Магиер Лебиус - Мельников Руслан - Страница 26


Изменить размер шрифта:

26

Шли по широкому проходу. Отблески трескучего факела вырывали по обе стороны коридора клетки-камеры. Забранные решетками, отделенные друг от друга толстыми железными прутьями, высоко приподнятые на каменном основании. Дипольд проходил мимо, рыскал глазами – вправо, влево. Всматривался. Запоминал.

Пригодится. Быть может…

Первая клетка справа, у входа в темницу, оказалась пустой. Дверь – распахнута. Внутри – солома под завязку. Видимо, отсюда ее разносят по другим камерам – на подстилки.

Еще в глаза бросились широкие, грубо вырубленные и сильно наклоненные вниз короткие желоба. Вонючие… сливы, что ли? Ну да, для справления естественных нужд, видать, ставились. Отхожие желоба громоздились в углу каждой камеры и утопали в больших бочках, прислоненных к клеткам снаружи. А уж смердели те бочки – жуть! Как и положено переносным «выгребным ямам». Впору нос затыкать, когда мимо идешь. Да коли руки связаны – не больно заткнешь.

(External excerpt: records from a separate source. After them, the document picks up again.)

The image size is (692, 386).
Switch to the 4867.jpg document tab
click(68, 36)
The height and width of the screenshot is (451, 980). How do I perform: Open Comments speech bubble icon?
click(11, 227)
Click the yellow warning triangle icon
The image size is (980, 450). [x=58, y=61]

Коридор через подземное узилище, казалось, тянулся бесконечно. И решетчатых клетушек вдоль прохода располагалось превеликое множество. Пустовали единицы. В них над самым потолком имелись небольшие, узкие – сжатый кулак едва-едва пролезет – окошки. В прочих камерах не было и таких отдушин. Но именно в этих безоконных клетках находились узники маркграфа.

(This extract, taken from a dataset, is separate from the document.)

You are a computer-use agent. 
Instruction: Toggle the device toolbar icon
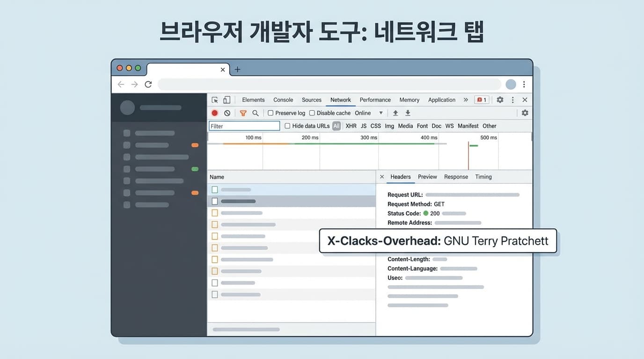227,100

Людей здесь словно специально держали в неимоверной тесноте и духоте. Да, собственно, и на людей-то походили уже немногие. Дипольд аж передернул плечами. Зверье! Грязные, заросшие, в рваных лохмотьях, с гниющими струпьями на руках и ногах. Многие в цепях и колодках. Изможденные, худющие, будто живые скелеты.

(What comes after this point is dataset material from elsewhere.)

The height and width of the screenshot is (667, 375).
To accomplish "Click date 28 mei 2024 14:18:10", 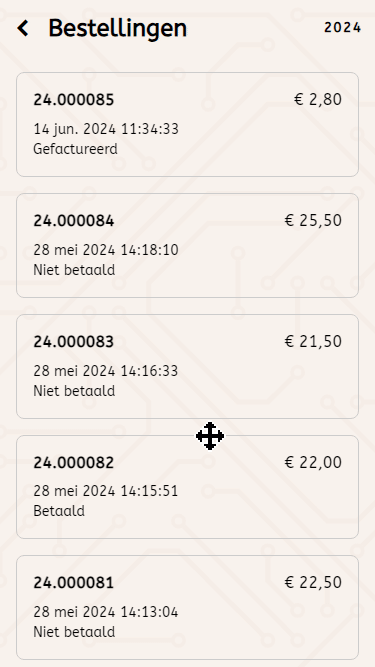I will [106, 250].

Одни лежали на грязном полу и смешанной с грязью соломе – молча, не шевелясь, не произнося ни звука. Бездыханными колодами лежали. То ли умерли уже, то ли еще до прихода смерти утратили всякий интерес к жизни. Другие стенали и плакали… Что-то просили у стражников, о чем-то умоляли. Но как-то заученно, неубедительно, по привычке скорее.

– Кушать! Еды! Нам! Сюда! – едва разобрал Дипольд в нудном монотонном бубнеже.

Между прутьев тянулись длинные костлявые изъязвленные руки. Несчастные пытались не словом, так хотя бы прикосновением обратить на себя внимание тюремщиков, но нарывались лишь на грубые окрики и тычки алебард. Ругань и удары не действовали, и в конце концов потерявший терпение страж пихнул горящим факелом в чьи-то растопыренные пальцы. Дикий вопль отразился от черных сводов подземелья и растворился где-то в непроглядной тьме впереди. Обожженный, тряся почерневшей от факельной смоли рукой, отскочил в глубь клетки – за спины сокамерников. Заойкал, запричитал. Урок был усвоен: руки к стражникам больше не тянулись.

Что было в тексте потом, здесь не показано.